Илья вышел из кухни. Зашел Вадим, глянул на лужу пролитого чая.
– Покуришь со мной травы? – спросил он.
Оля и Вадим сидели на крыше. Вадим затянулся, задержал дым, выпустил, передал «косяк» Оле.
– Ты правильно сделала, что не стала с ним трахаться. Он вроде как любит жесткий секс. Независимо от того, нравится ли это партнерше. Некоторые девочки жаловались. Синяки, гематомы. Одной даже ребро сломал в процессе.
– Почему его тогда не выкинут отсюда?
– Как это выкинут? Он достаточно известный художник. В концептуальном искусстве. Перформансы, инсталляции и тому подобное. Мы только благодаря ему здесь находимся. У него контакты в управе района. Фактически дом давно отдан под снос.
Влад лежал на матрасе.
– Что, опять обторчался? – спросила я.
Влад, не открывая глаз, сделал руками странный жест.
Я зашла в комнату Немца. Он сидел спиной ко мне на полу, на коврике. Негромко играла индийская музыка, тлела палочка с сильным запахом.
Я подошла, дотронулась до его плеча. Он медленно повернулся, посмотрел на меня.
– Когда человек медитирует, его трогать нельзя.
– Мне насрать. Зачем ты даешь Владу героин?
– Свобода – одно из ключевых понятий буддистской философии. Никто не вправе никого ни к чему принуждать. И я этого никогда не делаю.
– Твоя задача – подсадить его на «герыч», да? Ты этого добиваешься?
– Я пытаюсь тебе объяснить, а ты не хочешь меня слушать. Влад сам у меня попросил что-нибудь для расширения сознания. Существует большое количество ведических практик, которые позволяют достичь примерно того же эффекта. Но это требует времени и тренировок. Поэтому я абсолютно пойму человека, который хотел бы уже здесь и сейчас заглянуть в себя по-настоящему.
– Ты эти «телеги» можешь гнать это кому-нибудь другому, ясно? И «герыч» свой продавай кому-нибудь другому. Если еще раз продашь Владу…

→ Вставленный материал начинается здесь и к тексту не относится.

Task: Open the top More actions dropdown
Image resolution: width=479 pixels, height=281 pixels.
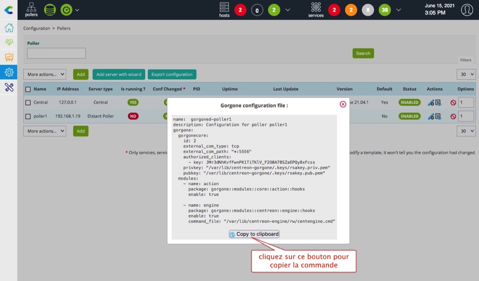Action: 45,74
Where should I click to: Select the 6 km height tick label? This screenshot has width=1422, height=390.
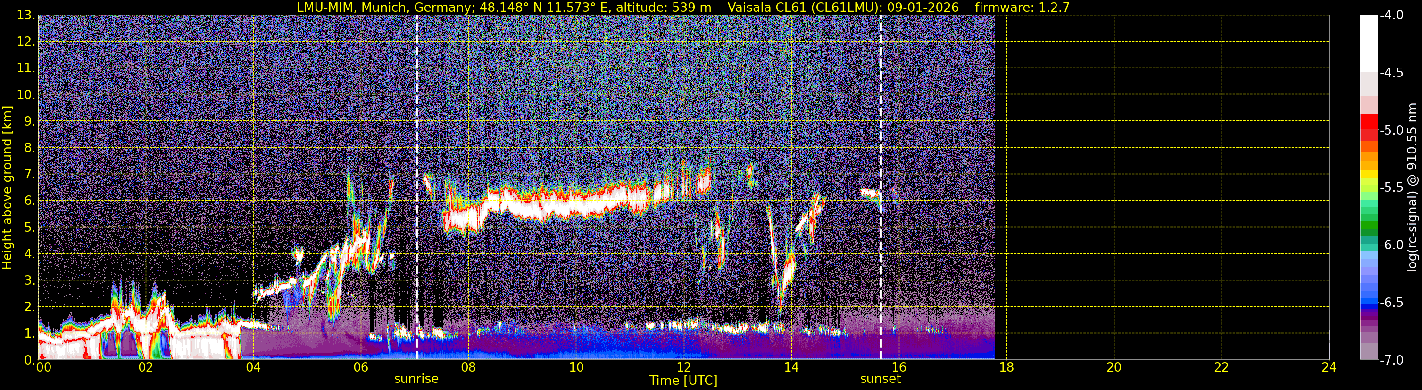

– Повторяю. Я не продаю героин. Я делаю татуировки. Иногда у меня бывает элексир для расширения сознания. И я даже могу им с кем-нибудь поделиться. Но не бесплатно. Потому что это дело не дешевое. Хорошо, Влад больше не получит героина. Тем более что он и так уже мне должен денег. За «татушку» и за героин. Двести долларов.
– Это очень много.
– Для кого как. Но мы с ним так договорились.
– В общем, тебе повезло, – сказал Женя.
Оля стояла у его стола. Антон сидел за соседним.
– Наташа уволилась, – продолжил Женя. – Она и так хотела уйти. А сейчас попытаталась прогнуть нас по зарплате. Мы с Антоном отказались, и она ушла.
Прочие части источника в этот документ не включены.